(Stored data)
= = =
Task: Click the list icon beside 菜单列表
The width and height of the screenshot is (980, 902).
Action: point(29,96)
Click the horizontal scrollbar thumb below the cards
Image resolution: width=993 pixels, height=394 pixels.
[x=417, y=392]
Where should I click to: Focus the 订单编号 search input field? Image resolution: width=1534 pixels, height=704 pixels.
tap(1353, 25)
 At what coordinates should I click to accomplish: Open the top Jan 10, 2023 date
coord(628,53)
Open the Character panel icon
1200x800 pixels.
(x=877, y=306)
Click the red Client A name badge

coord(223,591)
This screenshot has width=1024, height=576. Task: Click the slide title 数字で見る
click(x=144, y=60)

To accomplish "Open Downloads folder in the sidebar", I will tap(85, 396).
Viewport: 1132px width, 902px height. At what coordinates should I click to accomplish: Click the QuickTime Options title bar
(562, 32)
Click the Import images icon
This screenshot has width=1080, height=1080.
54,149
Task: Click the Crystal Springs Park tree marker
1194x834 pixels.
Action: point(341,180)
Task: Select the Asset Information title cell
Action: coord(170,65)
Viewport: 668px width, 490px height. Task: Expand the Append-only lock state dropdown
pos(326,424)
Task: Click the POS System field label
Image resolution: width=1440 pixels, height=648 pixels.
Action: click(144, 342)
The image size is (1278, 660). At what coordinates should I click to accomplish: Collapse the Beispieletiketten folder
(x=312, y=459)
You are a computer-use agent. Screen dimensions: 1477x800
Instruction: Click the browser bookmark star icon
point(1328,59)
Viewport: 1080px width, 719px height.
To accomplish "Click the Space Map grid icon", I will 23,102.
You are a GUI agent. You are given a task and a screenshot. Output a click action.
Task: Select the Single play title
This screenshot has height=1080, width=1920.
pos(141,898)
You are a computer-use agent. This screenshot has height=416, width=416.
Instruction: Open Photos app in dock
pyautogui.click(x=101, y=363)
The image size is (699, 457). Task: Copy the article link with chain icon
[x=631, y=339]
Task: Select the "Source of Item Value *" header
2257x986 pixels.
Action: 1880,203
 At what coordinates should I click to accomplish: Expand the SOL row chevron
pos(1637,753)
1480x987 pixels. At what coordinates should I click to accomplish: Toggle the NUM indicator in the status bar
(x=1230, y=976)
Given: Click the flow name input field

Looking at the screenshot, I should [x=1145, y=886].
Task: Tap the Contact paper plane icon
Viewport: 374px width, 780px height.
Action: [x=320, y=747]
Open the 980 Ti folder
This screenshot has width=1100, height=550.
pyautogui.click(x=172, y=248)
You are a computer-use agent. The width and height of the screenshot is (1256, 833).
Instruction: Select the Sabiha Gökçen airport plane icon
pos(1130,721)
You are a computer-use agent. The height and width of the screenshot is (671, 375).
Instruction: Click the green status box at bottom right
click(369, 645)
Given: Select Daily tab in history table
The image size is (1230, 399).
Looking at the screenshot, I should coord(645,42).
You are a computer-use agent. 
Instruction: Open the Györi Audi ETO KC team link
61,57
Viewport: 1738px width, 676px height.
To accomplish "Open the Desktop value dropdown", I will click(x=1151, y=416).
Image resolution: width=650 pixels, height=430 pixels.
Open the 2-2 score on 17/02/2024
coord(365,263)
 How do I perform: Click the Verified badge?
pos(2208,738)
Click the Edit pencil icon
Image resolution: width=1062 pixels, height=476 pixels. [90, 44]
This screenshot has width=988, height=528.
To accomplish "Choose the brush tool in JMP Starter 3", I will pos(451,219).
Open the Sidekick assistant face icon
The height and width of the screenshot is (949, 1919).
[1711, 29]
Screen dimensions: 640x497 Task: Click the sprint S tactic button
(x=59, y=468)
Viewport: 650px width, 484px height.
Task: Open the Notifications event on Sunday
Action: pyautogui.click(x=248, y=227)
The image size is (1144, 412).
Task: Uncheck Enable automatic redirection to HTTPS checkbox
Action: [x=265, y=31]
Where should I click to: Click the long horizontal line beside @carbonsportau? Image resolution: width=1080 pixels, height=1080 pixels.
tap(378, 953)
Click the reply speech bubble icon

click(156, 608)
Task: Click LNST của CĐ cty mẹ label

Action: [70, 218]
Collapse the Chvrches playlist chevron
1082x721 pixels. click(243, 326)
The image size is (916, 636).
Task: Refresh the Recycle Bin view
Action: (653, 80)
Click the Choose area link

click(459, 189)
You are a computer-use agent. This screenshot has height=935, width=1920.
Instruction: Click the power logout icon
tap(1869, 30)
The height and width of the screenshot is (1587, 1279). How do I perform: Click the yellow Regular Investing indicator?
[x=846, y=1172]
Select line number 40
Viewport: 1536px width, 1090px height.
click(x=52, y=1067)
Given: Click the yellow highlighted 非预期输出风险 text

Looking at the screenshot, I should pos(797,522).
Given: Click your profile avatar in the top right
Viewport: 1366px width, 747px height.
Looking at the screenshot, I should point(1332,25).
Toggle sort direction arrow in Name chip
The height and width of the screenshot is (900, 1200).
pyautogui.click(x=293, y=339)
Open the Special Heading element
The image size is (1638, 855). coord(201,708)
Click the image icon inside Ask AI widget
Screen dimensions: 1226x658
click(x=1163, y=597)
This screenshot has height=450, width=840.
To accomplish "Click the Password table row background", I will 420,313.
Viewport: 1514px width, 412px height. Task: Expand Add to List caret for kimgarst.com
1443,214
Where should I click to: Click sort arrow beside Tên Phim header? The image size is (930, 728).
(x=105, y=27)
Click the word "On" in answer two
= = =
- Exercise -
State how many lines in the records above contain the word "table". Write the number alone.

- Task response -
2